The implication of targeting PD-1:PD-L1 pathway in treating sepsis through immunostimulatory and anti-inflammatory pathways.

Abstract

Sepsis currently remains a major contributor to mortality in the intensive care unit (ICU), with 48.9 million cases reported globally and a mortality rate of 22.5% in 2017, accounting for almost 20% of all-cause mortality worldwide. This highlights the urgent need to improve the understanding and treatment of this condition. Sepsis is now recognized as a dysregulation of the host immune response to infection, characterized by an excessive inflammatory response and immune paralysis.

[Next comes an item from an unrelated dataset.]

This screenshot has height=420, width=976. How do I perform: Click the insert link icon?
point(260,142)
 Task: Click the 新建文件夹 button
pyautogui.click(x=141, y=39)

This dysregulation leads to secondary infections, multiple organ dysfunction syndrome (MODS), and ultimately death. PD-L1, a co-inhibitory molecule expressed in immune cells, has emerged as a critical factor in sepsis. Numerous studies have found a significant association between the expression of PD-1/PD-L1 and sepsis, with a particular focus on PD-L1 expressed on neutrophils recently. This review explores the role of PD-1/PD-L1 in immunostimulatory and anti-inflammatory pathways, illustrates the intricate link between PD-1/PD-L1 and sepsis, and summarizes current therapeutic approaches against PD-1/PD-L1 in the treatment and prognosis of sepsis in preclinical and clinical studies.